第23話 キスしていいか聞かれましたが。

 自分からキスの話を話してしまった。


 まだアズキは、私とルルの関係性を疑っていただけなのに。


 直ぐに出るつもりで、手にかけていたドアからも力が抜けて、そのままガチャリと閉じられてしまった。その音を境に、倉庫内のぼんやりした明るさが静けさと相まって、なにか息苦しさのをように感じられる。


「えっと、アズキさん。……誤解がないように説明させてほしいんだけど」


「キスを説明してくれるの?」


「あれは事故みたいなもので」


「ユズは事故でキスするの?」


 ダメだ、アズキがなぜなぜ期に突入している。


「……その、ごめん。やっぱ説明難しい」


「じゃあ僕が試してみるから。間違っていたら教えて」


「え? アズキさん、試すってなに」


 私はなにか嫌な予感がして、後ろへ少し下がる。アズキがそれに合わせて一歩進む。悲しいことに脚の長さが違うから、ぐっとアズキとの距離が縮まった。――いや、脚の長さというか、私は後ろ歩きだからなんだけど。


「アズキ、待って。試す必要はないから、説明する! 説明するから!」


「なにごとも実践したほうが早い。ユズもよく言う」


「それってヴァヴァの話でしょ!?」


「それに僕も、試してみたい」


 せめてドアが開いたままだったら、後ろ手にも逃げ場を探り当てて、倉庫から出られたかもしれない。


 だけど私は迫ってくるアズキの整った顔と深い瞳からも視線をそらせず、ただちょっとばかり後ろに下がっただけだ。


「ユズ、いいよね?」


「え!? よ、よくない!!」


「あの子とはしたのに? やっぱり、僕はあの子とは違う?」


「そうじゃなくて……」


 私のあごに、アズキの細く長い指がそっと優しく触れた。――やるなら一思いにやってくれればいいものを。

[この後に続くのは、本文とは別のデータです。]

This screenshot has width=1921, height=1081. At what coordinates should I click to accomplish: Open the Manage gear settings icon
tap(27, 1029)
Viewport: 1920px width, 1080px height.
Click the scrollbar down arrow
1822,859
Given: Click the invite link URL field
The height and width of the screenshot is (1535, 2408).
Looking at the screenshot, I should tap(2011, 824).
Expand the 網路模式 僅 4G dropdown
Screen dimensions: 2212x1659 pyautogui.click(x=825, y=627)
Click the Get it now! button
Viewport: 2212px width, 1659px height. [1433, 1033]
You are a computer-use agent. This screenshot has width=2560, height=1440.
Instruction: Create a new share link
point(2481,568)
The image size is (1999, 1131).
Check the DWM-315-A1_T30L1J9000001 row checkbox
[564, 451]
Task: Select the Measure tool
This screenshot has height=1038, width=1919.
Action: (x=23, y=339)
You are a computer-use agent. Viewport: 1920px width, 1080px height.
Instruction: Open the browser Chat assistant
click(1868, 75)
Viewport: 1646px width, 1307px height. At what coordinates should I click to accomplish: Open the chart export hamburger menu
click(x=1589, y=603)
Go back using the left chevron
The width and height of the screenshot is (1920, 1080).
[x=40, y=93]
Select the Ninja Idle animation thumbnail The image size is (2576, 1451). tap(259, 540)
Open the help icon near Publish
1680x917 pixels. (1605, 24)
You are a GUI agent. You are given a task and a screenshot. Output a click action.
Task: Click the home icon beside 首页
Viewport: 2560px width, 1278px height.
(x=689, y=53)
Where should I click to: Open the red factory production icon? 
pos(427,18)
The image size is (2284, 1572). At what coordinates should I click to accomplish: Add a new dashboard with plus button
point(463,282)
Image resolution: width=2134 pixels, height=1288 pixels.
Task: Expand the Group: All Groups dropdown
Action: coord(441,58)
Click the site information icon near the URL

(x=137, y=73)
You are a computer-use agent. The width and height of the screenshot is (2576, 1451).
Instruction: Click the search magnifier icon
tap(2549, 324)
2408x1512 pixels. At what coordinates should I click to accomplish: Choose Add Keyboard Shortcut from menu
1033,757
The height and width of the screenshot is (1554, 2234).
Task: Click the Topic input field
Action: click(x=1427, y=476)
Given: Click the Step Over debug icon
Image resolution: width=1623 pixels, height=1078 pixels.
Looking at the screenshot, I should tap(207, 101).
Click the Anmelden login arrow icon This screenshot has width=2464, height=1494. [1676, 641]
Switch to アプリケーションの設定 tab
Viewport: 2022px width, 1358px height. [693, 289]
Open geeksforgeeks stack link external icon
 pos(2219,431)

 ここからどうやって断ればいいのかわからない。どこか物憂げな瞳が、私を逃がそうとしないのだ。


「するよ」


 そう言って、アズキの唇が私の口と重なった。そこからまた口内をまさぐられるんじゃないかと身構えたけれど、数秒ほどたってアズキは離れた。


「……あ、アズキさん?」


「しばらく倉庫にいさせてもらう。ユズは先降りていいよ」


「え? あの……今のは……」


「ありがとう。思っていたより刺激的だった」


 いや、感想を聞きたかったわけじゃないんだけど。


 さっきまで怖いくらいまっすぐ見ていたのに、アズキはもう私の顔を見ようとしない。――ど、どういうこと? 勝手にキスしてその態度はなに!? 私の唇なんか問題あったの!?


 納得はいかないが、倉庫に二人きりでこのままいるのは気まずい。私はそそくさと一階へ逃げ帰ることにした。



   ◆◇◆◇◆◇



 小さいビルだが、一応エレベーターもある。ただ少し気持ちを落ち着かせたかったので階段で降りることにした。


 すぐ戻るつもりだったのに、十五分くらいはレジを空けてしまった。呼び鈴もなかったし、なにもなかったとは思うけれど待たせていたルルには悪いことをしてしまった。


「ごめん、お待たせ」


「ユズさん……! 大丈夫でしたか?」


 私が下に戻るや否や、ルルがすがるように近づいてきた。瞳を潤ませながら、私を見つめてくる。


「え、大丈夫ってなにが? ルルさんこそ、お店はお客さん来なかった?」


「お客さんは大丈夫でした。それよりユズさんは、本当に平気でしたか!?」


「だから平気ってなに!? ……事務所よって、倉庫案内してきただけだよ」


「嘘ですよね」


 ――え、私って顔に直ぐ出るタイプなの? なんでみんな私の隠し事に直ぐ気づくわけ?


「だって、倉庫ってアズキさんと二人きりだったんですよね?」


「そ、そうだけど」


「ユズさんと密室で二人きりになって、なにもないわけないですっ! わたしだったら絶対……」


「え、絶対なに? あの……それ聞いていいやつだったら聞きたいんだけど?」


 しかしルルは顔をそらして真っ赤になったまま黙ってしまう。


 絶対――なんだったんだろうか。


 聞いちゃいけないやつだったと思って、深く触れないようにしよう。